[Records supplied — start]

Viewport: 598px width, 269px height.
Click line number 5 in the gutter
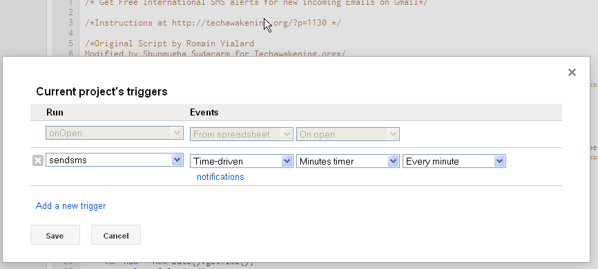[70, 43]
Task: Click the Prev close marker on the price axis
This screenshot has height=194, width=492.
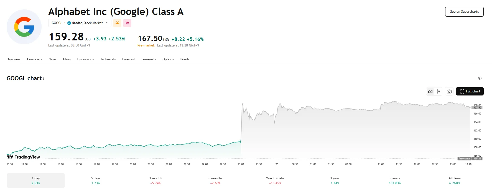Action: pos(464,158)
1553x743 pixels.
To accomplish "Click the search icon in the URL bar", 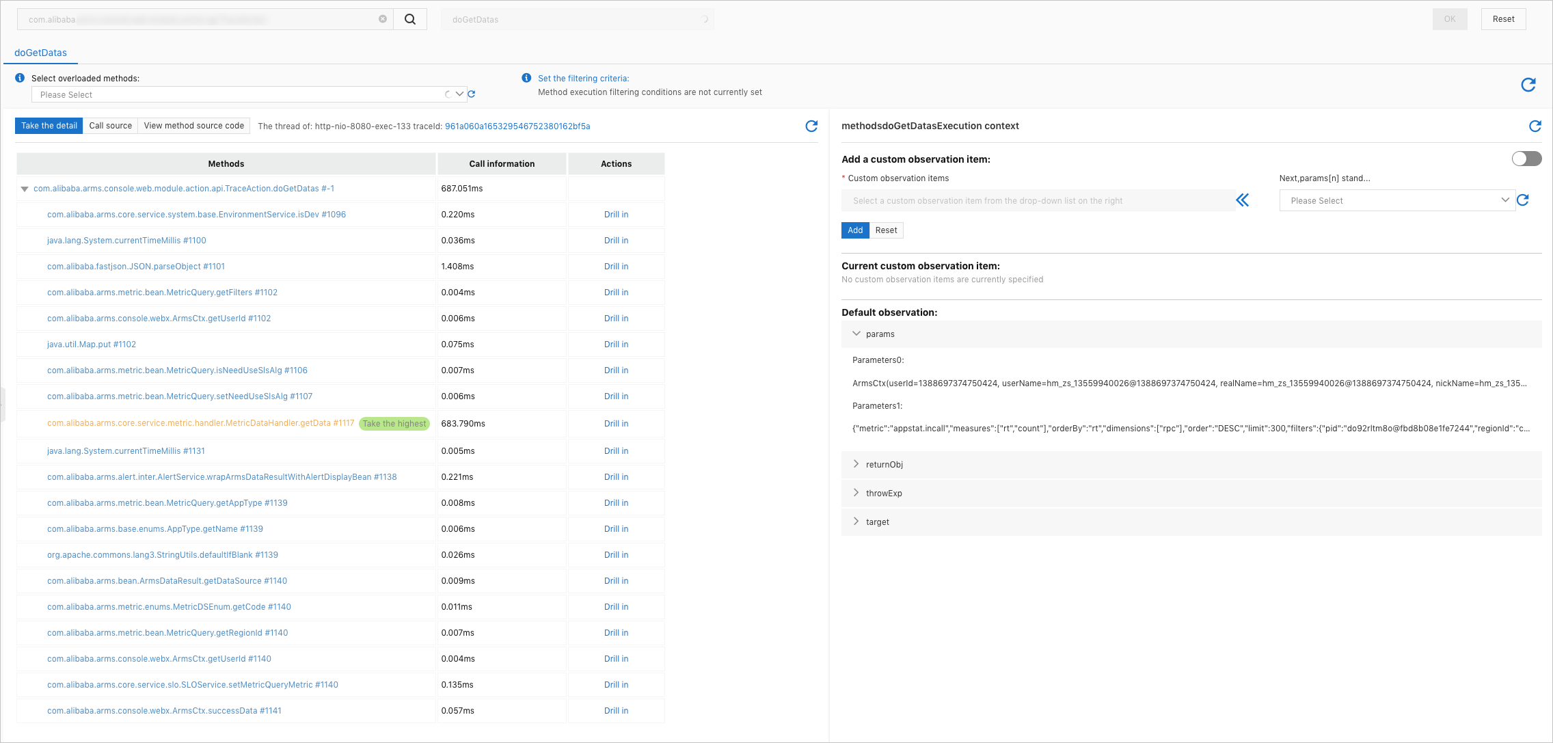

[Records supplied — finish]

**Work item**. The records must be restated word for word, apart from any images.

**Response**.
Viewport: 598px width, 269px height.
Click line number 5 in the gutter
[70, 43]
Task: Click the Prev close marker on the price axis
This screenshot has height=194, width=492.
Action: pos(464,158)
1553x743 pixels.
To accomplish "Click the search icon in the URL bar", 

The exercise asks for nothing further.